Materials and Methods | |  |
A total of 88 study samples (68 case; 20 control), comprising 29 males and 59 females with the age ranging 14–35 years, underwent fixed orthodontic therapy during the initial stage of treatment. All samples were collected from the private orthodontic clinic and the specialized health center of dentistry in Babylon City, Iraq. The time span of study sample collection was from February to June 2022.
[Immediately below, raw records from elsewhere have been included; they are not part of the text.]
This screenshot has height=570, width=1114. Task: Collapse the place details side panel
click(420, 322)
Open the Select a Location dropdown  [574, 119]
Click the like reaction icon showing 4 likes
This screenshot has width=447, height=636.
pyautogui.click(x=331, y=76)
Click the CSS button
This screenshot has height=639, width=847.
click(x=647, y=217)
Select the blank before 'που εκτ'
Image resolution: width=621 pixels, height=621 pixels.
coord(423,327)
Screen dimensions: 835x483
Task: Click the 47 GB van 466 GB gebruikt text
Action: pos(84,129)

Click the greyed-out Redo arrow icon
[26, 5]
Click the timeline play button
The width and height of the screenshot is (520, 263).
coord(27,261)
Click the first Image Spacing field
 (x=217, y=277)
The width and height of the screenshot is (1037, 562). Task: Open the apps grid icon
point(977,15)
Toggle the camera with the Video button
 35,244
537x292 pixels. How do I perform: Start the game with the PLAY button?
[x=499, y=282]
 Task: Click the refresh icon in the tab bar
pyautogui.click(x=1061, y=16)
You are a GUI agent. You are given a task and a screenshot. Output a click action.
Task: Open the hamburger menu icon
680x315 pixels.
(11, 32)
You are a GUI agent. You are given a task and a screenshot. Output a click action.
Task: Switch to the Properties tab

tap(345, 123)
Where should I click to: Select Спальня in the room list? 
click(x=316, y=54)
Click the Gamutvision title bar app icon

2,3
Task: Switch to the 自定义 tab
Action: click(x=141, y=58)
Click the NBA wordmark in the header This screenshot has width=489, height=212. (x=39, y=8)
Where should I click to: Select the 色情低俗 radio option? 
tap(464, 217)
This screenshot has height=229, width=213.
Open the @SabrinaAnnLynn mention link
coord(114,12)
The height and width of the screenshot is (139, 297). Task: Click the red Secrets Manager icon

Specimen collection methods
The samples were taken from patients who had fixed orthodontic appliances for at least three weeks. A swab was taken between the orthodontic brackets attachment molar tube or band, the free gingiva margin from the first molar on both sides of the buccal for upper jaw by a sterilized micro applicator (bond micro brush swab). The bond brushes were used because they are the small in size which can reach a narrow area and also carry a good amount of sample as shown in [Figure 1].
Bacterial diagnosis
The sample collected by bond brush swab placed in a plain tube containing 4 ml of sterilized brain heart infusion broth (Candalab, Spain) was then cultured on blood agar (Acumedialab, USA), MacConky agar (Neogen, USA), other selective media such as mitis salivarius agar (Himedia, India), Mitis Salivarius Bacitracin agar (MSB agar), Lactobacillus MRS agar (Himedia, India), Eosin Methylene Blue agar (Himedia, India), and Mannitol agar (Himedia, India). They were incubated condition aerobic and anaerobic incubator candle jar at 37°C plus (10% CO2) for 24–48 hours. A visual inspection is conducted for the determination of growth, fermentation, pigmentation, and colonial shape. The gram staining procedure was performed on the plates, demonstrating the development of colonies. Under a microscope, the colonies were examined to distinguish between gram-positive and gram-negative bacteria. In order to identify the bacteria in each sample based on their physical characteristics, biochemical tests were undertaken. Various gram-positive and gram-negative isolates were identified using the catalase test, citrate utilization test, coagulase test, indole test, lactose fermentation test, and oxidase test. MSB agar is a selective medium for growing S. mutans. It was made by adding selecting agents at the appropriate levels found for the Mitis–Salivarius Agar: 0.2 U/ml of bacitracin antibiotic and 20% (w/v) sucrose. MSB plates were incubated for 72 h at 37°C in a 5% CO2 environment. Then, up to 25 representative S. mutans colonies were chosen from MSB plates.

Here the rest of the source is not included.